Consider the case in Philadelphia during the 1990s when several officers from the same North Philly precinct were convicted of planting evidence on innocent people. This current ruling runs the risk of making the Philadelphia situation routine across the country.
The specifics in the Kentucky case are these: Police were following a suspect who allegedly sold crack cocaine to an informant. They followed him into an apartment building, but did not see which apartment he entered.
Smelling marijuana coming from one unit, the police knocked, identified themselves and then heard movement and a toilet flushing. So, the cops broke in and arrested the occupant who was not the suspect they were following.
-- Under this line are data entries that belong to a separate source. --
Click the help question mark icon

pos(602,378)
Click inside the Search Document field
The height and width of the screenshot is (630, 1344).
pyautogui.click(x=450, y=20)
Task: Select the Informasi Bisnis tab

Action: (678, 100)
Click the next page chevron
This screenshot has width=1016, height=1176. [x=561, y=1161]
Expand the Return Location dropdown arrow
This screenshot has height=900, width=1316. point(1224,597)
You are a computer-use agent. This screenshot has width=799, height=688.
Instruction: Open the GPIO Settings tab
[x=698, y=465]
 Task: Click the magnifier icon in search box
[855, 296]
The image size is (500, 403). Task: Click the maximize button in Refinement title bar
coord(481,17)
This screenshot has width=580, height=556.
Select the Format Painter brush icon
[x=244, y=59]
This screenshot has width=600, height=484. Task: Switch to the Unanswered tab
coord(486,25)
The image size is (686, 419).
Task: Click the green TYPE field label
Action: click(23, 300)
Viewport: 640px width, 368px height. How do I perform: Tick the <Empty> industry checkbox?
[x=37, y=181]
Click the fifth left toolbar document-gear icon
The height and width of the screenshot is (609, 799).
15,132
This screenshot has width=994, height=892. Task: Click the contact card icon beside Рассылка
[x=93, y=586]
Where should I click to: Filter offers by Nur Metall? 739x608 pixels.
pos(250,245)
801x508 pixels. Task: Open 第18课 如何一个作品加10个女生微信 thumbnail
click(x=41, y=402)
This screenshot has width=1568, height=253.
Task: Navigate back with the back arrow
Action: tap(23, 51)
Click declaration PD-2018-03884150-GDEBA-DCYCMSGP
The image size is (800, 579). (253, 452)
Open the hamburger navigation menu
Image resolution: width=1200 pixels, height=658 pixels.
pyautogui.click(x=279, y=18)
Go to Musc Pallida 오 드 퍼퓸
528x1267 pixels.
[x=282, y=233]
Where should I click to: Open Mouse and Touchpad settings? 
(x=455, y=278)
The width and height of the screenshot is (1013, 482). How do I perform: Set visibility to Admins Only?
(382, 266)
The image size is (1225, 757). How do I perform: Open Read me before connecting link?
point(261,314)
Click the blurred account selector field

They did find some powdered cocaine so the man was arrested, tried, convicted, and sentenced to 11 years in prison.
The appellate process took the case to the U.S. Supreme Court, where Judge Samuel Alito Jr. said people don’t have to answer the door when police knock but if police hear movement and the toilet flush, officers may enter without the need for a warrant. In the 8-1 decision, Alito wrote that people who attempt to destroy evidence have only themselves to blame.
The lone dissent came from Justice Ruth Bader Ginsberg who said the court has now given police an easy way to ignore fundamental rights. The decision “arms the police with a way routinely to dishonor the Fourth Amendment’s warrant requirement in drug cases,” she wrote.
Compounding this insidious decision from last month is the FBI’s recent decision to permit agents to initiate any investigation or surveillance that they like without any need to show cause for the action.
Judge Andrew Napolitano, on his Freedom Watch program of June 13, said the new policy: “…would permit [FBI] agents on their own to follow and snoop on anyone they wanted, whether there was any suspicion of criminal activity about that person or not; that it would sort through the garbage of anyone it chose, whether there was any suspicious behavior on the part of whoever used the garbage or not; and that it would search any databases it felt like searching about anyone in whom it was interested, whether there was criminal suspicion about that person or not.”
(To read Napolitano’s complete commentary, go to http://www.foxbusiness.com/on-air/freedom-watch/2011/06/13/plain-truth-fbi#ixzz1PHrkAZzQ)
Those two situations would be hideous enough, but now come the lawmakers from Cedar Falls, Iowa. In 2004, the city council in Cedar Falls enacted an ordinance that required lock boxes on commercial buildings and large apartment complexes. On June 13, the council voted 6-1 to expand the policy to include smaller apartment buildings. It went from a six-apartment minimum to a three-unit minimum.
Tenants are required to place a key to the apartment or property in a universal lock box that firefighters can access so, in case of a fire, they can enter without breaking down the door.
One woman speaking against the expanded measure said that if her apartment were on fire, she wouldn’t care about whether or not firefighters broke the door.
Another rationalization for the ordinance is that if there’s an EMS call, responders can gain access. Again, if it’s a matter of life or death, the door doesn’t matter. Even if it did, those in single dwellings should fork up keys, too. Don’t they deserve to be safe? Don’t their doors deserve the right to remain hinged?
Cedar Falls council members likely got the measure approved because it doesn’t affect the more affluent, those in better neighborhoods with nice houses. It focuses on the poorer in the community, those who rent.
When the law first passed seven years ago, nobody said a word, and now the ordinance has been expanded. Unless people get their act together and get the law overturned, it will expand again, likely to those single-family homeowners.
Think not? When the income tax went into effect in 1914, only those making more than $100,000 per year had to pay. Since nobody cared about the rights of the rich, now the middle class and working poor are paying that tax.
Asset-forfeiture laws were only to be used against organized crime members and drug runners, but forfeiture has been abused. Police across the country routinely confiscate cars and cash without ever charging a person with a crime.
The SCOTUS decision and the Iowa ordinance unfairly target people who live in apartments and condominiums. People in houses don’t have to give spare keys to Cedar Falls authorities — not yet anyway — and folks who live in single-family dwellings have a better chance of keeping suspicious odors from escaping.
To paraphrase Thomas Paine, those who fail to safeguard the rights of others whether it’s because of a difference in income, skin color, gender, or for any reason whatsoever will lose their rights, too.
Regardless, though, the FBI is watching whomever they want, for whatever reason they choose.
Free state or police state, it’s your choice.